Material shown
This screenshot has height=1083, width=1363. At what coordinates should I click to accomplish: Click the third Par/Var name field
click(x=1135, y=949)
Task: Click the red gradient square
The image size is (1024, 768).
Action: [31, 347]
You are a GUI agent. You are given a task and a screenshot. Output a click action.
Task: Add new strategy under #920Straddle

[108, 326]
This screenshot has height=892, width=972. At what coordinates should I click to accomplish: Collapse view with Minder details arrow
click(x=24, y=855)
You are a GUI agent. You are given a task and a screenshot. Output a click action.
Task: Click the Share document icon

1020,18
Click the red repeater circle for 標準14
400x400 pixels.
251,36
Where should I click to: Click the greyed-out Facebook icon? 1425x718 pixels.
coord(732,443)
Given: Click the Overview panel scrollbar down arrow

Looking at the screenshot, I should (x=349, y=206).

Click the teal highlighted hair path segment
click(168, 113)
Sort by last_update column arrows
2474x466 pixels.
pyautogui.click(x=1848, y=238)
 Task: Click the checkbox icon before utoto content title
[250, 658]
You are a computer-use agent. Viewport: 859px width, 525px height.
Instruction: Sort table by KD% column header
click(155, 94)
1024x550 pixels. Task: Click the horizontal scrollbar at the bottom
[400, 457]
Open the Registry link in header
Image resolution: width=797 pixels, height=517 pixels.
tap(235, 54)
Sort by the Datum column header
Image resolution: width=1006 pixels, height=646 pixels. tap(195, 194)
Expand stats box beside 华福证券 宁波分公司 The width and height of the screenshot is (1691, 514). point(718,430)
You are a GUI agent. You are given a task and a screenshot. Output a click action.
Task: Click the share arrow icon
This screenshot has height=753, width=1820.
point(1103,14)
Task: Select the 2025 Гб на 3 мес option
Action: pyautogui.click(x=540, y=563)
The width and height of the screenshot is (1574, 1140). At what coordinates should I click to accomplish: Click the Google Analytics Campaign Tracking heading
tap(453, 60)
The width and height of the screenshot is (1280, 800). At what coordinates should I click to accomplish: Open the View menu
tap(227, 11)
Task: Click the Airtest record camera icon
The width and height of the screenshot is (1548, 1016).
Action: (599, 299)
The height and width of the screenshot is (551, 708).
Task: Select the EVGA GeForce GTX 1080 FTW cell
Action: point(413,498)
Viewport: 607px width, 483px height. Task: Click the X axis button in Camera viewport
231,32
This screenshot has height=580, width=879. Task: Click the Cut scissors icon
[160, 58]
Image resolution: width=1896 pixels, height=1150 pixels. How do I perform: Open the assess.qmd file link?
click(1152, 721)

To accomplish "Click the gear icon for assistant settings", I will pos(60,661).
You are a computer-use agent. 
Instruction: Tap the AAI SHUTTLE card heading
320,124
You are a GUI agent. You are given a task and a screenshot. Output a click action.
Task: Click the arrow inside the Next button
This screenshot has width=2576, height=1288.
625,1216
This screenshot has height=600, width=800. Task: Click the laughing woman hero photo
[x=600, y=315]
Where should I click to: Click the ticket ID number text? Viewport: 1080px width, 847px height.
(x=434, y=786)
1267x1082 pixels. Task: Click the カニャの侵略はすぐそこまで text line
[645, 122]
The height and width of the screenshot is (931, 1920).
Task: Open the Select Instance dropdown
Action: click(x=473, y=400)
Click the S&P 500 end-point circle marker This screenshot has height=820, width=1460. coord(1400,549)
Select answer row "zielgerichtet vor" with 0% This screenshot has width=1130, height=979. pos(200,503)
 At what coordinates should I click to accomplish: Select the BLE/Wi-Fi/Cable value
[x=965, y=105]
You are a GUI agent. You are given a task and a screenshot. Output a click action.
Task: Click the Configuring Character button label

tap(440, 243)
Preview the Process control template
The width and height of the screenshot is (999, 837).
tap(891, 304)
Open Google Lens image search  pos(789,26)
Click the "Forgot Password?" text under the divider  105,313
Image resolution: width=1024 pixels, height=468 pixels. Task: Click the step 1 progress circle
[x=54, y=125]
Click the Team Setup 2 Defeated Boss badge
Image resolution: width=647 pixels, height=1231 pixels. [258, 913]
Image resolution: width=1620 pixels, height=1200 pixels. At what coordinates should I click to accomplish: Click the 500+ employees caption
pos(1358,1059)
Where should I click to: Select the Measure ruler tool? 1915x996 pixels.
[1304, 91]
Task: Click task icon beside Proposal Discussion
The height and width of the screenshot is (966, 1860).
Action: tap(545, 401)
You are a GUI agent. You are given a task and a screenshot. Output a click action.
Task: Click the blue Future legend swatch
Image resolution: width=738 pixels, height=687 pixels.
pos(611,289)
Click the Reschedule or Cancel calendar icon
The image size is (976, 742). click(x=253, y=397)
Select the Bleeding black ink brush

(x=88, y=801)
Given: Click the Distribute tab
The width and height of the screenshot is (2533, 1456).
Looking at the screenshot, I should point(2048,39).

Aim of the task
Above are the entries. Quote exactly the lines from the one bearing "This screenshot has height=753, width=1820." through the one bearing "Task: Click the Airtest record camera icon".

Task answer
This screenshot has height=753, width=1820.
point(1103,14)
Task: Select the 2025 Гб на 3 мес option
Action: pyautogui.click(x=540, y=563)
The width and height of the screenshot is (1574, 1140). At what coordinates should I click to accomplish: Click the Google Analytics Campaign Tracking heading
tap(453, 60)
The width and height of the screenshot is (1280, 800). At what coordinates should I click to accomplish: Open the View menu
tap(227, 11)
Task: Click the Airtest record camera icon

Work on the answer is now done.